**Task description**
Locate the line containing "This screenshot has" in the entries below, then retype it and every later line exactly, leaving out pictures.

*** Input

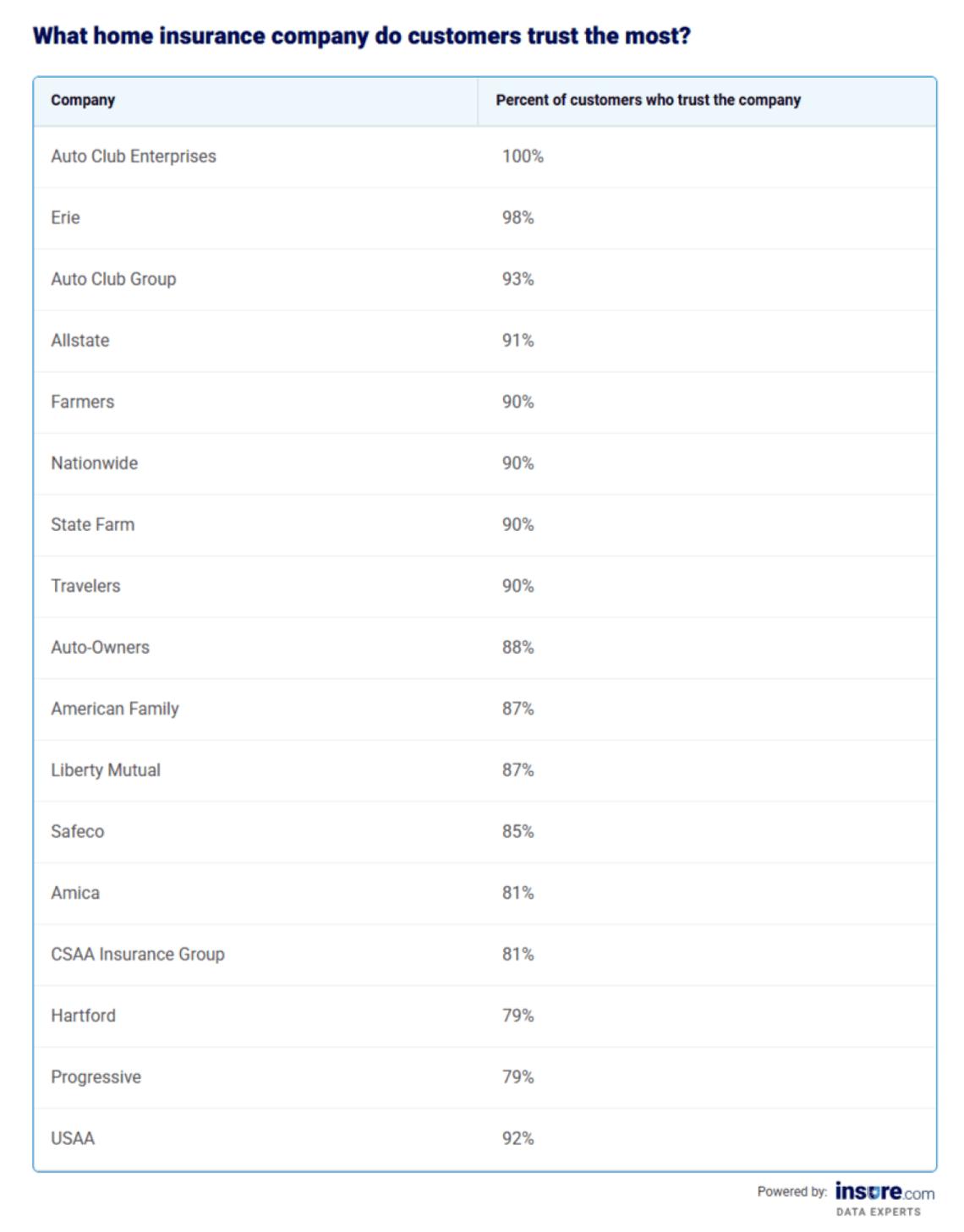Click the table title heading text

pos(361,36)
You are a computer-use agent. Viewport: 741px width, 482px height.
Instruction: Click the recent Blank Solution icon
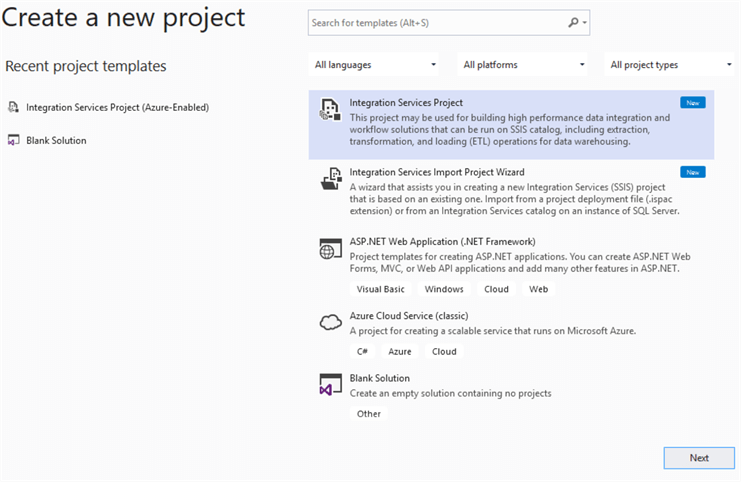click(13, 141)
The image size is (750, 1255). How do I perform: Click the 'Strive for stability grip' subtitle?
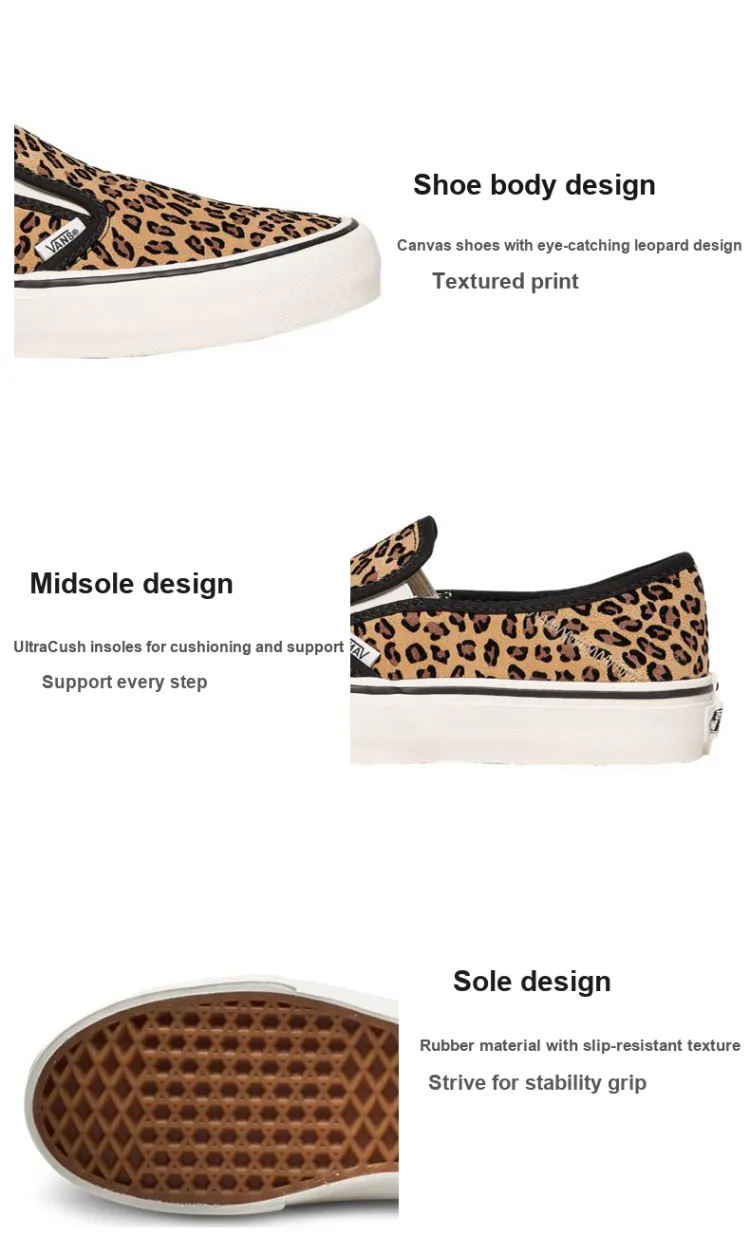pyautogui.click(x=537, y=1082)
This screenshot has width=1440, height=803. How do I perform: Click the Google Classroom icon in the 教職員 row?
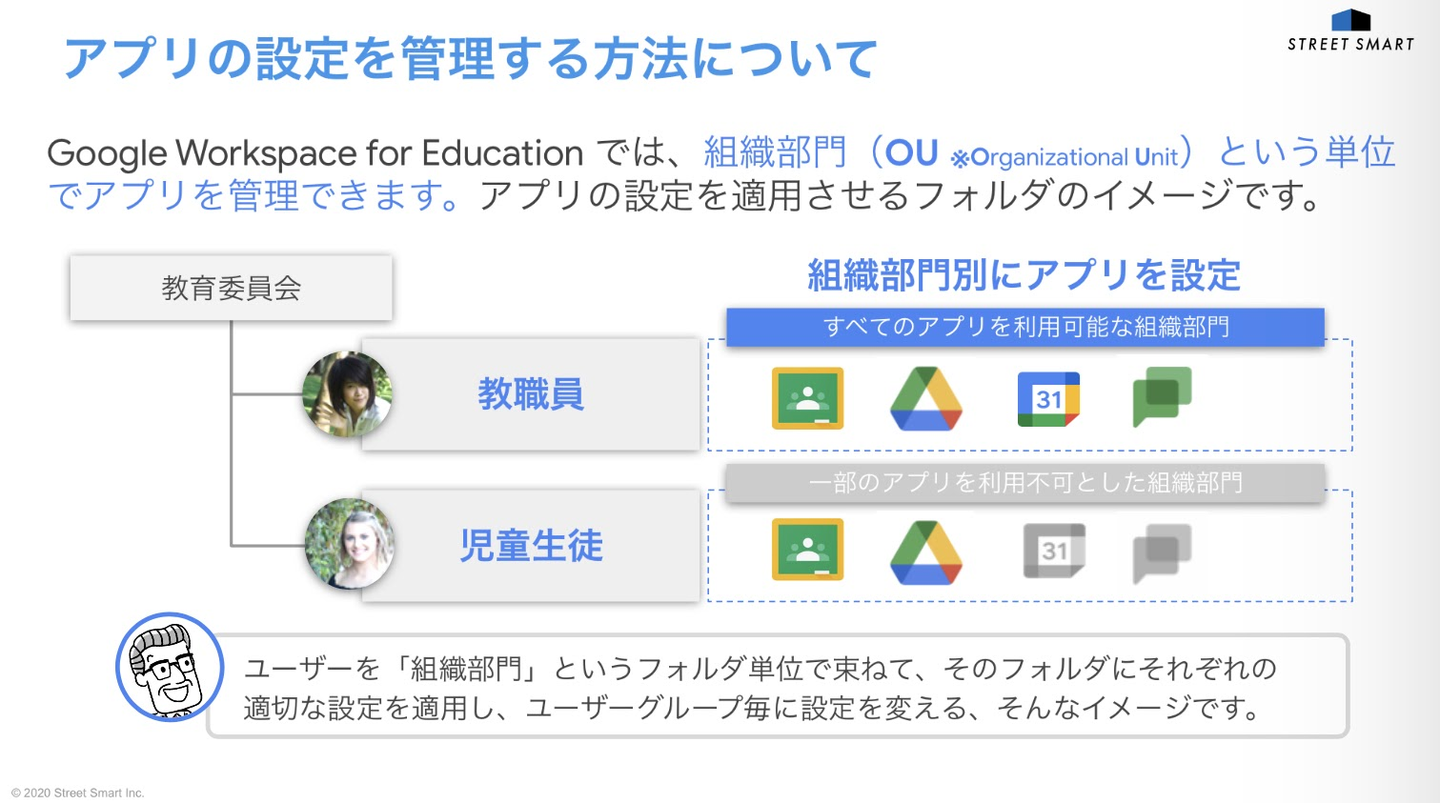click(807, 398)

******

**Written reply**
This screenshot has width=1440, height=803. How do I perform: Click the Google Classroom icon in the 教職員 row?
click(807, 398)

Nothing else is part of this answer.